- _Written request_
Copy out the items word for word, from their first line up to and including the line that contains "pos(876,44)".

--- START OF Stored records ---

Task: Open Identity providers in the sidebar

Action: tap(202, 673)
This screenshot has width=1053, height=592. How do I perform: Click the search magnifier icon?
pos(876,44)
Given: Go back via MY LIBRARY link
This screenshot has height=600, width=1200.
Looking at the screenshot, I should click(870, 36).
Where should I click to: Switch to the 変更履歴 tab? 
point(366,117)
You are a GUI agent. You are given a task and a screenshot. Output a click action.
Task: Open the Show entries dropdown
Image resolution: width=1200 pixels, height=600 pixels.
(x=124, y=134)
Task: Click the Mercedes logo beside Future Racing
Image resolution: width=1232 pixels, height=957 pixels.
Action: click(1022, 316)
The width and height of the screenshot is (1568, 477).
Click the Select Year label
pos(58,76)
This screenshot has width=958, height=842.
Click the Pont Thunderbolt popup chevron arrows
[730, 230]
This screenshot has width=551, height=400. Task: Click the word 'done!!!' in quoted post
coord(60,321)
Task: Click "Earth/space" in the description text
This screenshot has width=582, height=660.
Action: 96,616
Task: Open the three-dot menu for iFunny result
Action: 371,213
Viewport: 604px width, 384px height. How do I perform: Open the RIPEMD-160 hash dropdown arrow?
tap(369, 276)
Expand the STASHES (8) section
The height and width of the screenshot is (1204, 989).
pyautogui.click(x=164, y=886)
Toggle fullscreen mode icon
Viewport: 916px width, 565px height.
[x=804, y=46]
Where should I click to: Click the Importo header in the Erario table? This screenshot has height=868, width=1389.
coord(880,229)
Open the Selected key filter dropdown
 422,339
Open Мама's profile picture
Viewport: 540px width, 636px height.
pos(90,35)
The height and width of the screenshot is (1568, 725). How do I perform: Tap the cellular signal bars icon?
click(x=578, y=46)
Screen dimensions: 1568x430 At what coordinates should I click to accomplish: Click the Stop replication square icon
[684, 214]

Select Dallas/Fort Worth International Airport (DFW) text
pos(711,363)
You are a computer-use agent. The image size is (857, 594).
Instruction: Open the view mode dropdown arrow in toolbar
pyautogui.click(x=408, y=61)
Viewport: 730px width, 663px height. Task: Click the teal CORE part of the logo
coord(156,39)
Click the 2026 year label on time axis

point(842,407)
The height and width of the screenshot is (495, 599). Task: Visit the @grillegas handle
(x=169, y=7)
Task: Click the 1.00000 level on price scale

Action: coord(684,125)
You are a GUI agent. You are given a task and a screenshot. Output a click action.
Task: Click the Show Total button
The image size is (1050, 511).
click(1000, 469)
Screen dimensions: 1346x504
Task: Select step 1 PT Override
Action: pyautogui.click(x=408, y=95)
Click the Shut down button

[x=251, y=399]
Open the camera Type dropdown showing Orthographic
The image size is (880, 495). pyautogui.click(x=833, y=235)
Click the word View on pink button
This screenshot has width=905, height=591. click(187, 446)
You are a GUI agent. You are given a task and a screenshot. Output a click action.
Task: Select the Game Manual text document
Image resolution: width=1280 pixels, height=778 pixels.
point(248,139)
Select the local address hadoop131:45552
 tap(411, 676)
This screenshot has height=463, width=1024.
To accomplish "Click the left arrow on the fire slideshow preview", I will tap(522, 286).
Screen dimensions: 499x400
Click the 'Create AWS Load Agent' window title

--- END OF Stored records ---

- _The completed task_
Task: Open Identity providers in the sidebar

Action: tap(202, 673)
This screenshot has width=1053, height=592. How do I perform: Click the search magnifier icon?
pos(876,44)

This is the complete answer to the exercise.